*Source data*.
..........

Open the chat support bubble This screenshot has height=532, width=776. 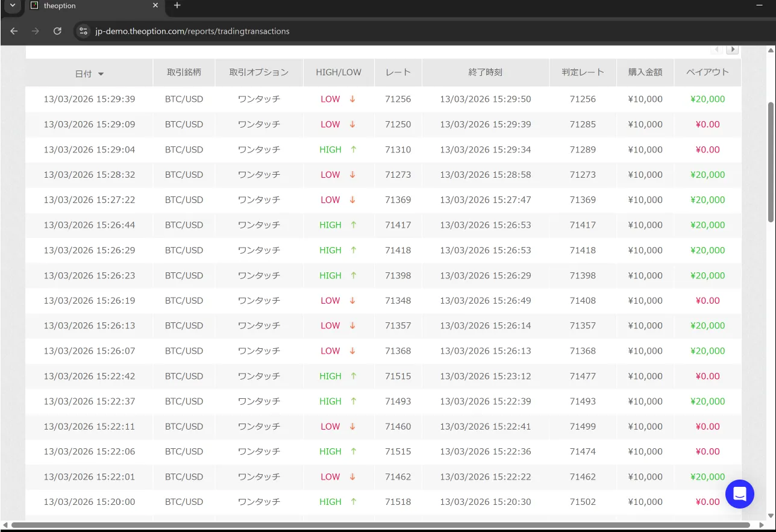[740, 494]
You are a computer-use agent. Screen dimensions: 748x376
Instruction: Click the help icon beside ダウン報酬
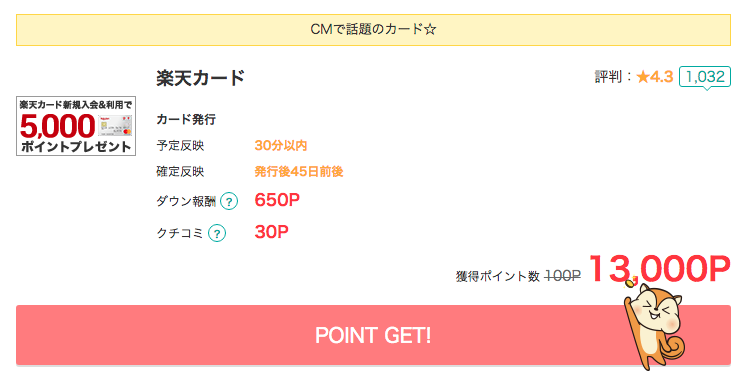pyautogui.click(x=229, y=201)
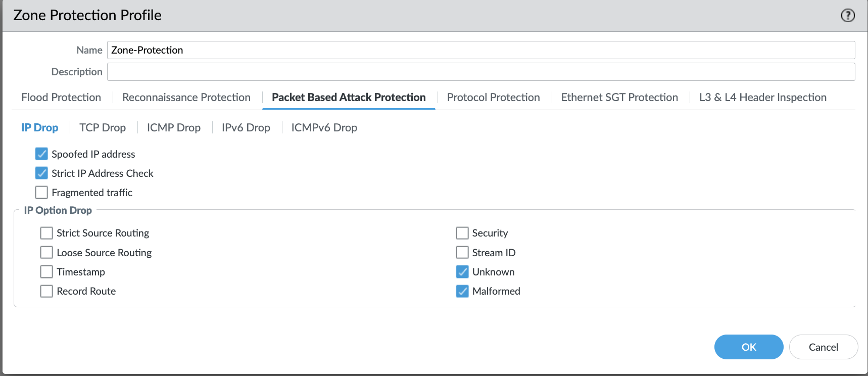
Task: Uncheck the Spoofed IP address checkbox
Action: click(41, 154)
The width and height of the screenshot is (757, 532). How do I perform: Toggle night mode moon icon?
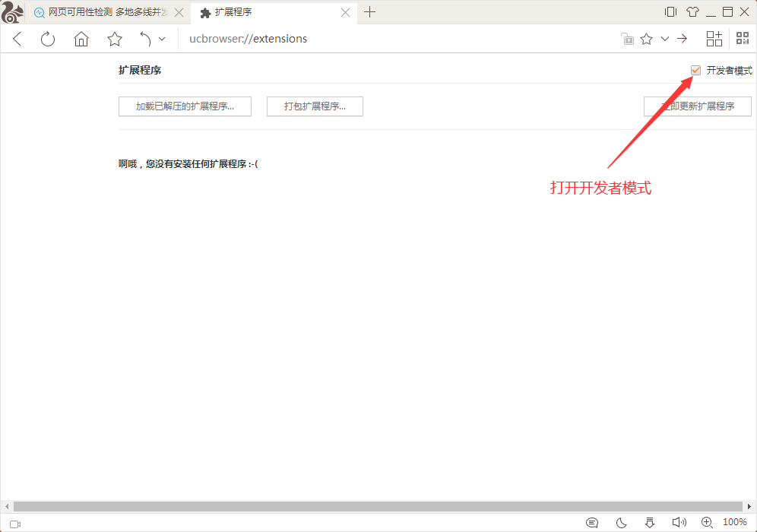click(621, 523)
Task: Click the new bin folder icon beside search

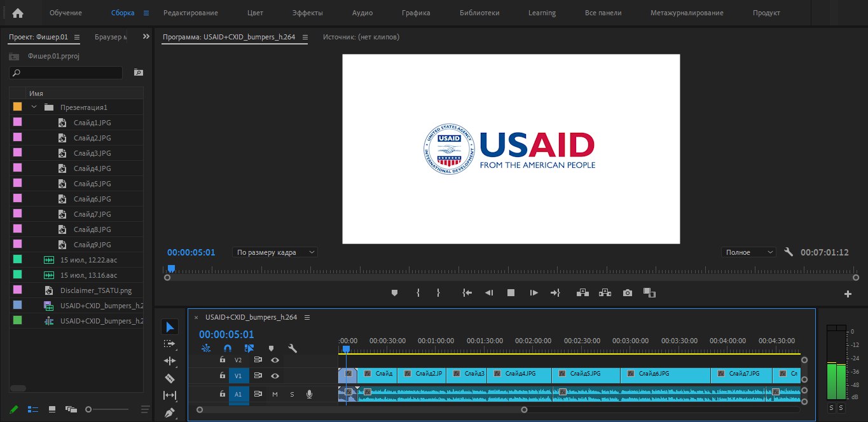Action: 138,72
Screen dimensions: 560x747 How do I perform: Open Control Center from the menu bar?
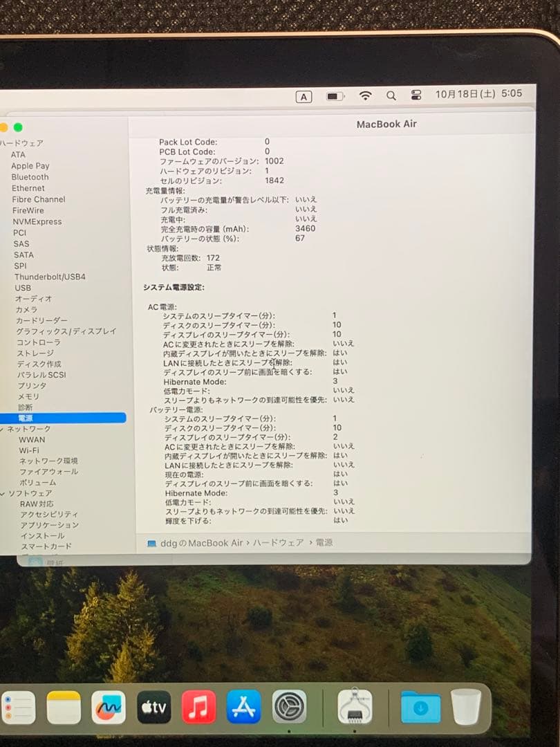coord(416,96)
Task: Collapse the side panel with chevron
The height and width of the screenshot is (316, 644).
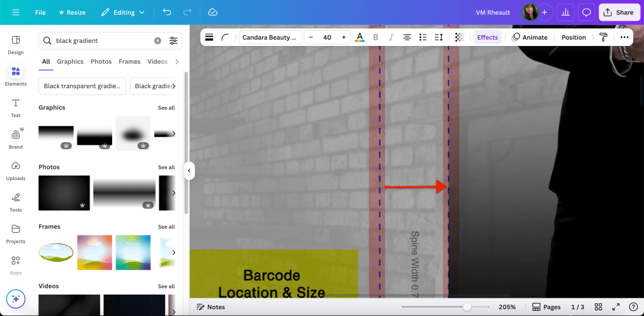Action: tap(189, 171)
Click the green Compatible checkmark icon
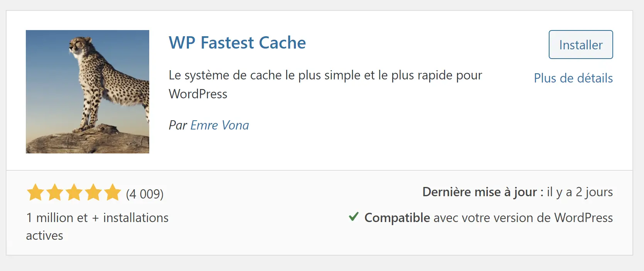Image resolution: width=644 pixels, height=271 pixels. point(353,217)
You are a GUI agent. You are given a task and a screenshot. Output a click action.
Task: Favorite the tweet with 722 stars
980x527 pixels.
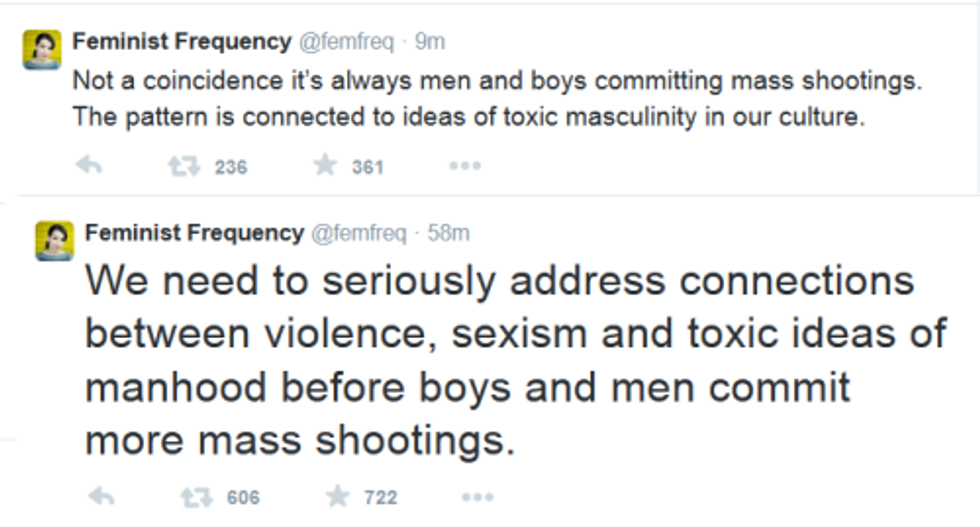338,496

..........

*Work task*.
Find each line holding the string "agent" in the listing above, then copy it.

*Task response*.
You are a computer-use agent. Screen dimensions: 748x376
You are a GUI agent. You are given a task and a screenshot. Output a click action.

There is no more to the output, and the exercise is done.